The line, supposedly from Winston Churchill, that "if you are young and not liberal, then you have no heart; but if you are old and not conservative, then you have no brain", is funny, but not necessarily true. The evidence is unclear whether people's attitudes actually do change as they get older and get a job and a mortgage.
There is an alternative explanation for all of this. Which is that these poll outcomes are not just what's to be expected - they are in fact exactly the outcomes intended to be produced by our education system.
Put simply, students in schools and universities are taught that the ideal of democracy is but one value among many other values, and it is neither better nor worse than the alternatives.
The new national curriculum to be taught to every school student in Australia says very little about democracy and free speech.
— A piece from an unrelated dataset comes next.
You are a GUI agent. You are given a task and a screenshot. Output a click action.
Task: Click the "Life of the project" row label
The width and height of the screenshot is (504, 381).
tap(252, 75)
The priorities of the curriculum are that students understand Aboriginal and Torres Strait Islander history and culture, Asia, and sustainability.
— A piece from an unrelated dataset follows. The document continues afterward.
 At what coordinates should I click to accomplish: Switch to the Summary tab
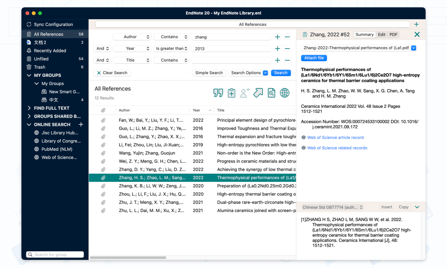[364, 35]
The claims that whether democracy is a good thing or not depends on the context, and that democracy can be sacrificed to achieve other objectives, are widespread.
New York Times columnist and best-selling author Thomas Friedman famously said back in 2009: "One-party autocracy certainly has its drawbacks. But when it is led by a reasonably enlightened group of people, as China is today, it can also have great advantages . . . Our [America's] one-party democracy is worse."
The anniversary of Tiananmen Square was a few days ago.
The classic example of such thinking is the old chestnut: "Well, Cuba might not be a democracy but at least it's got good health services . . ."
A professor at an Australian university wrote almost exactly this about Cuba in The Age a few months ago. Another Australian academic is renowned for recommending democracy be suspended so we can deal with climate change.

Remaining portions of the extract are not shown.